A picture named blendersmall.jpg

This jpeg is a reduced scan of a page torn from an old magazine. I've been dragging it around with me for ten years and keep it taped to the wall wherever I live and work to remind me of caprice and synchrony.

Late one evening in 1993 I was sitting alone in my little rented house in Chapmantown, an unkempt unincorporated somewhat slummy village enveloped by the slicker finer Chico urban area. The house was dark except for the space around the living-room reading lamp next to the sofa, where I sat leafing through a magazine that featured an article on the impact on human health of proximity to electromagnetic fields. The subject had fascinated me since I'd read the New Yorker series on the subject ("Annals of Radiation: The Hazards of Electromagnetic Fields," June 12, 19, 26, 1989). In the quiet and semidarkness, I turned the page to reveal this illustration (which I suppose was meant to convey a sense of EMFs surrounding common household appliances). As I glanced at the illustration, at that very moment, popping and buzzing noises suddenly came from the kitchen. I looked up quickly toward the darkened kitchen doorway in time to see flashes of white light strobing the room. I tossed down the magazine and ran to the kitchen. All was dark and quiet again--whatever had happened, it was over --but the smell of ozone was intense. I flipped on the light and began sniffing my way to the source of the "electric" smell.

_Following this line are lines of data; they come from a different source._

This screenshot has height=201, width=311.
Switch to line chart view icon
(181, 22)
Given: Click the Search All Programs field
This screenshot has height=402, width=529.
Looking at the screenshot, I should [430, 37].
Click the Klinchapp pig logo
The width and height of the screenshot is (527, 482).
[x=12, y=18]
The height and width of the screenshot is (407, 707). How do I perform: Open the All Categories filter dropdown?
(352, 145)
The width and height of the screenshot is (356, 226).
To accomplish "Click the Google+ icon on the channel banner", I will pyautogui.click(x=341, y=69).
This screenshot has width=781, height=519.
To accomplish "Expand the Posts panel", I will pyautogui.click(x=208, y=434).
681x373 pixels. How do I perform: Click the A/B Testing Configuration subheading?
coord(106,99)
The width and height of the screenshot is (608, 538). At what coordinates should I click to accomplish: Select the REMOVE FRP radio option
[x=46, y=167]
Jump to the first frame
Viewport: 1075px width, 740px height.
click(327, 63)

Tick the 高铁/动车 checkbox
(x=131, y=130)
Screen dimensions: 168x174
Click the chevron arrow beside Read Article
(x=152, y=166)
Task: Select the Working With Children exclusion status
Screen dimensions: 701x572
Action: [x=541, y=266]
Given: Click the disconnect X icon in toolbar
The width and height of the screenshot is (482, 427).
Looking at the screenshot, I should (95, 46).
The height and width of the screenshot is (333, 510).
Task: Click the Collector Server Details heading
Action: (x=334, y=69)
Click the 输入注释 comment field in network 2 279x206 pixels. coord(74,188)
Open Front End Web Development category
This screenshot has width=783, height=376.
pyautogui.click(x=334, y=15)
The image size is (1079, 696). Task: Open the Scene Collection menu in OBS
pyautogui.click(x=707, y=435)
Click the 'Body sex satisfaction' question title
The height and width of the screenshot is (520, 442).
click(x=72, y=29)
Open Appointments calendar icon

It took me a minute to trace it to a wall outlet above the kitchen counter where my blender--an old chrome-based Waring identical to the one in the illustration, was plugged in. The outlet cover and the wall area around the outlet had been blackened; the outlet was dead. The event--a short? a surge?--had occurred coincidentally at the instant of my first glimpse of the electrical illustration. (Illustration from American Health, May 1993, page 53.)